Jika jawabannya tidak terdapat dalam al-Qur’an, maka Rasulullah menjadi jawaban dari persoalan umat yang diterangkan melalui sabda-sabda beliau. 

Namun setelah Rasulullah wafat, kehidupan umat Islam terus berkembang dan persoalan-persoalan baru dalam kehidupan terus muncul dan berlanjut seiring dengan perkembangan zaman. Manusia yang bersifat dinamis menyebabkan banyak masalah yang muncul. 

Dinamika sosial, ekonomi, politik, dan budaya seiring perjalanan dan perkembangan kehidupan manusia bukan hanya memunculkan masalah dalam kehidupan sosial, ekonomi, politik dan budaya itu sendiri, melainkan juga dalam kehidupan keagamaan, termasuk penetapan ketentuan hukum suatu masalah. 

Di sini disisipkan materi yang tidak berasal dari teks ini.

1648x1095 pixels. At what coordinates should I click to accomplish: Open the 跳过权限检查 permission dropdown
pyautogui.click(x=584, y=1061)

Pada era modern sekarang banyak masalah baru yang muncul yang tidak ada ketentuan hukumnya secara tegas dalam al-Qur’an, hadis, dan pendapat (qaul) sahabat Nabi SAW, sementara suatu masalah tidak boleh terjadi padanya kekosongan ketentuan hukum.

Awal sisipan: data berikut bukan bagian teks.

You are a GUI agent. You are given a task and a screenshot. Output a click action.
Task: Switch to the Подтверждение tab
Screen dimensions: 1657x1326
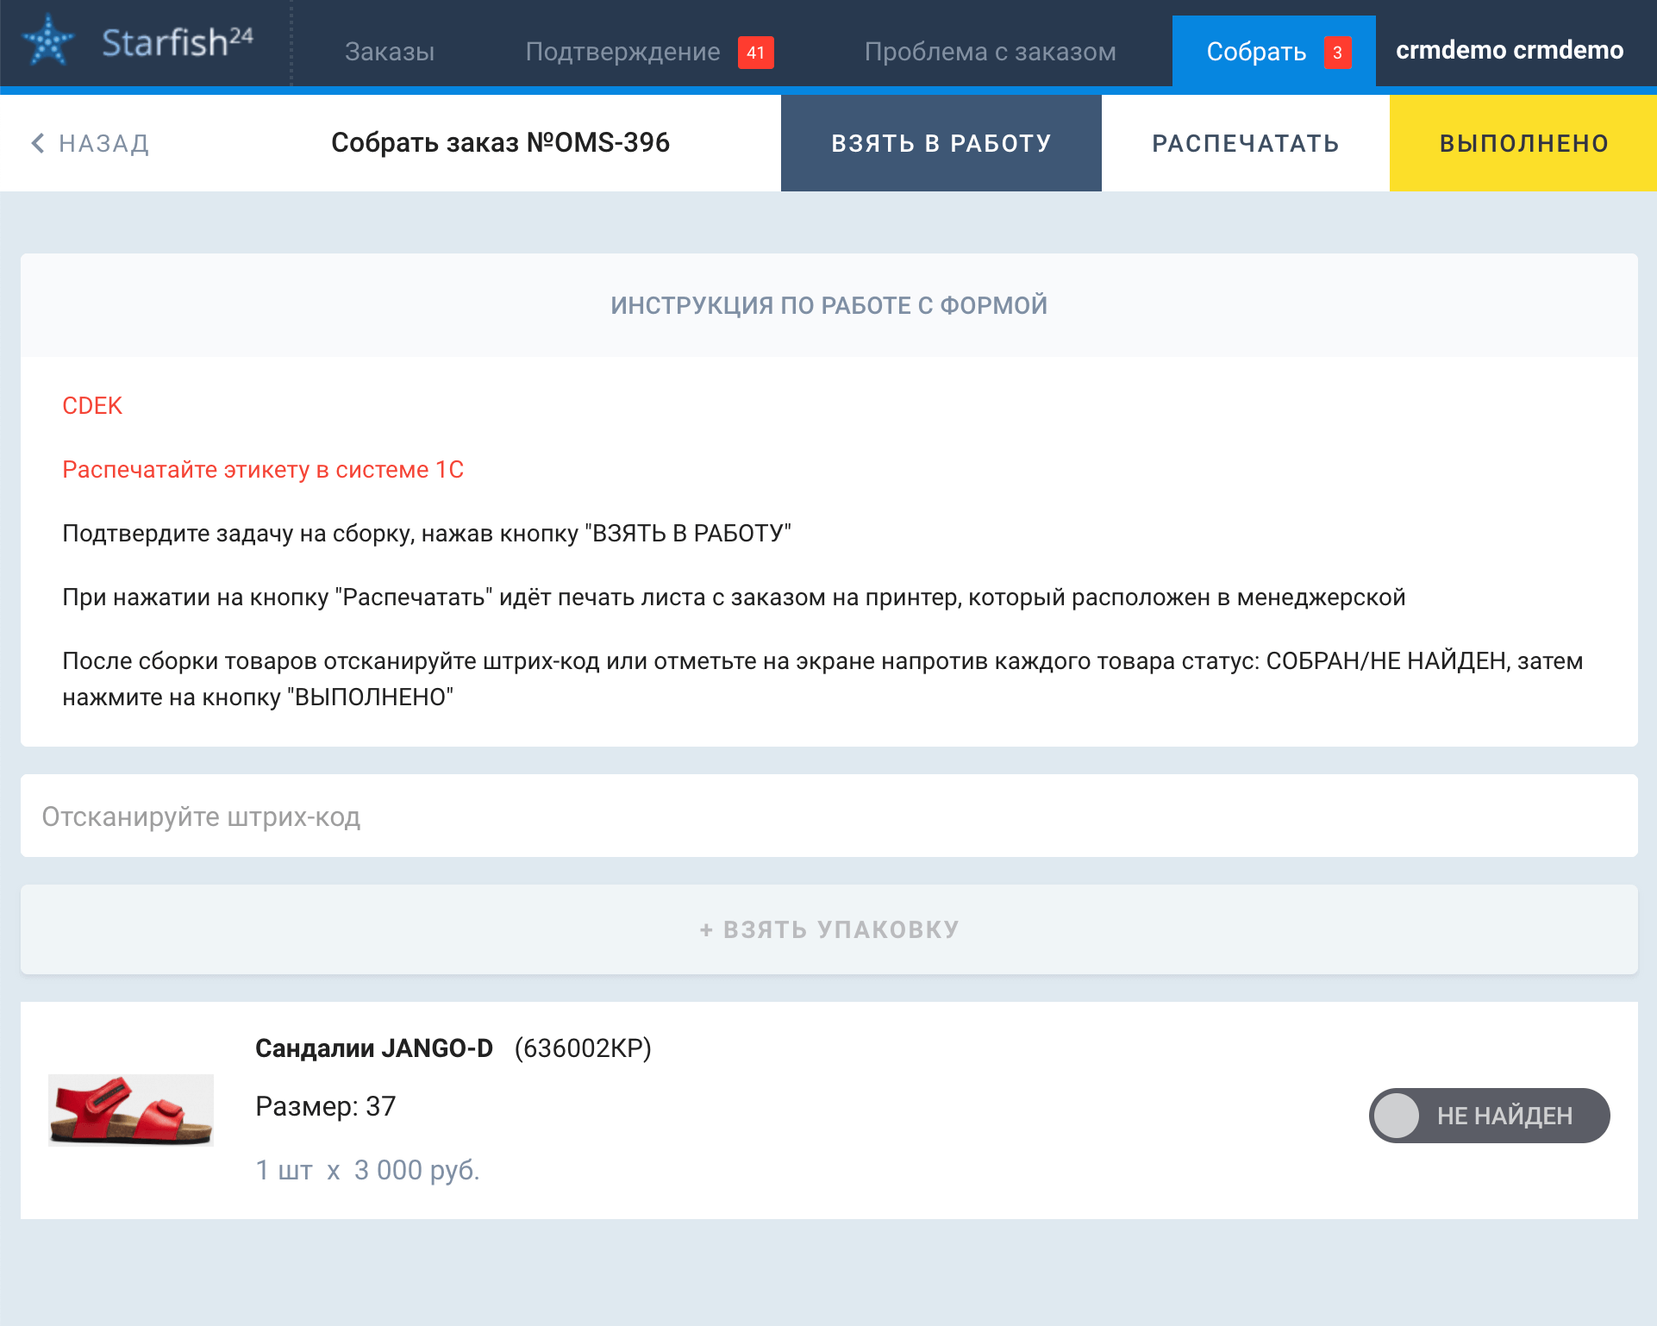pos(622,52)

Islam sebagai agama yang komprehensif dan universal memberikan aturan yang cukup jelas untuk diimplementasikan dalam tatanan kehidupan sehari-hari. 

Sekalipun jawaban-jawaban hukum tidak ditemukan secara langsung dengan jelas dari al-Qur’an dan hadis Nabi, namun para ulama sebagai penerus Nabi selalu mengerahkan semua kemampuan akalnya dalam upaya mencari solusi terhadap persoalan umat, sehingga dengan ini Islam selalu relevan dengan setiap zaman. 

Upaya para ulama dalam menemukan jawaban tersebut bukanlah semata-mata hanya dengan menggunakan akal pikiran melainkan harus menerapkan konsep-konsep dan metodologi dalam mengeluarkan sebuah hukum. 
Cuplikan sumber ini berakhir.